━━━ Records shown ━━━

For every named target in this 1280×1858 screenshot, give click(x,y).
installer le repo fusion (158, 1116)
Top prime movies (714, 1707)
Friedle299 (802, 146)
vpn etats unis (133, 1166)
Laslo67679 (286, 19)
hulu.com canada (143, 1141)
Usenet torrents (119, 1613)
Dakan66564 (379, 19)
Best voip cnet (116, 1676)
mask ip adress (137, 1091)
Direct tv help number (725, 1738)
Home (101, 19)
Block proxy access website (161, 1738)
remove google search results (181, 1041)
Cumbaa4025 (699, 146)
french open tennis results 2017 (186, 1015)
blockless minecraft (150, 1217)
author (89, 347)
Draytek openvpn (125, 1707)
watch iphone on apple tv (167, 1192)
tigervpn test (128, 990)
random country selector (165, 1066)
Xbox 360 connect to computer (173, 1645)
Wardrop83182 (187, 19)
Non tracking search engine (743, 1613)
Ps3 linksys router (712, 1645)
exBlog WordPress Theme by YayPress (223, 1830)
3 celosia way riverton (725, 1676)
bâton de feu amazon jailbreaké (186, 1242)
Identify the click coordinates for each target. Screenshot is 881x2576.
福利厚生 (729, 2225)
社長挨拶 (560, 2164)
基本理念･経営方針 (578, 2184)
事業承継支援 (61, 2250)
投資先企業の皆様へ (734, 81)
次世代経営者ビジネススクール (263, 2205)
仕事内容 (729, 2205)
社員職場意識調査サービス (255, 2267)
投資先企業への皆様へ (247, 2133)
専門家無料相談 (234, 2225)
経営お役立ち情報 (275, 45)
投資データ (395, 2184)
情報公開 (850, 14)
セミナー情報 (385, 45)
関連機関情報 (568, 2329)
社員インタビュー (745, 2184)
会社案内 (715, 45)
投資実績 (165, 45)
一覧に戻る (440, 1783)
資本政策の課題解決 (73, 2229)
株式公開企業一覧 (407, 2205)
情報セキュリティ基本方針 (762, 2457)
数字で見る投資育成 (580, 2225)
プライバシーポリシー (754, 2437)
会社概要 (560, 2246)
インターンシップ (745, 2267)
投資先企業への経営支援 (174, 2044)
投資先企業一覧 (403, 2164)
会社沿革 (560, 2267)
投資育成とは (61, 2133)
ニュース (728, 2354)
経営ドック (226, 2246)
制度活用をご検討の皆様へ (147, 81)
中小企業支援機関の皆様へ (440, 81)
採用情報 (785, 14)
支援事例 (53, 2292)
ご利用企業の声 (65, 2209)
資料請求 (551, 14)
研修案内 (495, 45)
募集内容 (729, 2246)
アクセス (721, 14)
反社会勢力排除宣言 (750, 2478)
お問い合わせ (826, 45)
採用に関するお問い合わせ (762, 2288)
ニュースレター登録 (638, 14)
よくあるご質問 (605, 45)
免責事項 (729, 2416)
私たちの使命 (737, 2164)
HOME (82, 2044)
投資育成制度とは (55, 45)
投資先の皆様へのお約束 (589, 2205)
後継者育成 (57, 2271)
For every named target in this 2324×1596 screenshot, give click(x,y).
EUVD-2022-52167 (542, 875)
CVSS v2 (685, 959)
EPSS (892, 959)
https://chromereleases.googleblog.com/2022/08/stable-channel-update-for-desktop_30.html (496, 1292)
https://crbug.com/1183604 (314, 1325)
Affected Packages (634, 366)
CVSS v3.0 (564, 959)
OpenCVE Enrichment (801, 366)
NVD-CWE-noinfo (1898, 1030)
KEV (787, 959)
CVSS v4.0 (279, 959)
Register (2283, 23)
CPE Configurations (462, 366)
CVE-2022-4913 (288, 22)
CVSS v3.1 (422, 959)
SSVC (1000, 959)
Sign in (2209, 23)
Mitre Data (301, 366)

━━━

Assignment – From the material above, set down exactly the lines starting at the one with "採用に関するお問い合わせ (762, 2288)" and ending at the one with "OpenCVE Enrichment (801, 366)", end lines included.

Exercise answer –
採用に関するお問い合わせ (762, 2288)
ニュースレター登録 (638, 14)
よくあるご質問 (605, 45)
免責事項 (729, 2416)
私たちの使命 (737, 2164)
HOME (82, 2044)
投資育成制度とは (55, 45)
投資先の皆様へのお約束 (589, 2205)
後継者育成 (57, 2271)
For every named target in this 2324×1596 screenshot, give click(x,y).
EUVD-2022-52167 (542, 875)
CVSS v2 (685, 959)
EPSS (892, 959)
https://chromereleases.googleblog.com/2022/08/stable-channel-update-for-desktop_30.html (496, 1292)
https://crbug.com/1183604 (314, 1325)
Affected Packages (634, 366)
CVSS v3.0 (564, 959)
OpenCVE Enrichment (801, 366)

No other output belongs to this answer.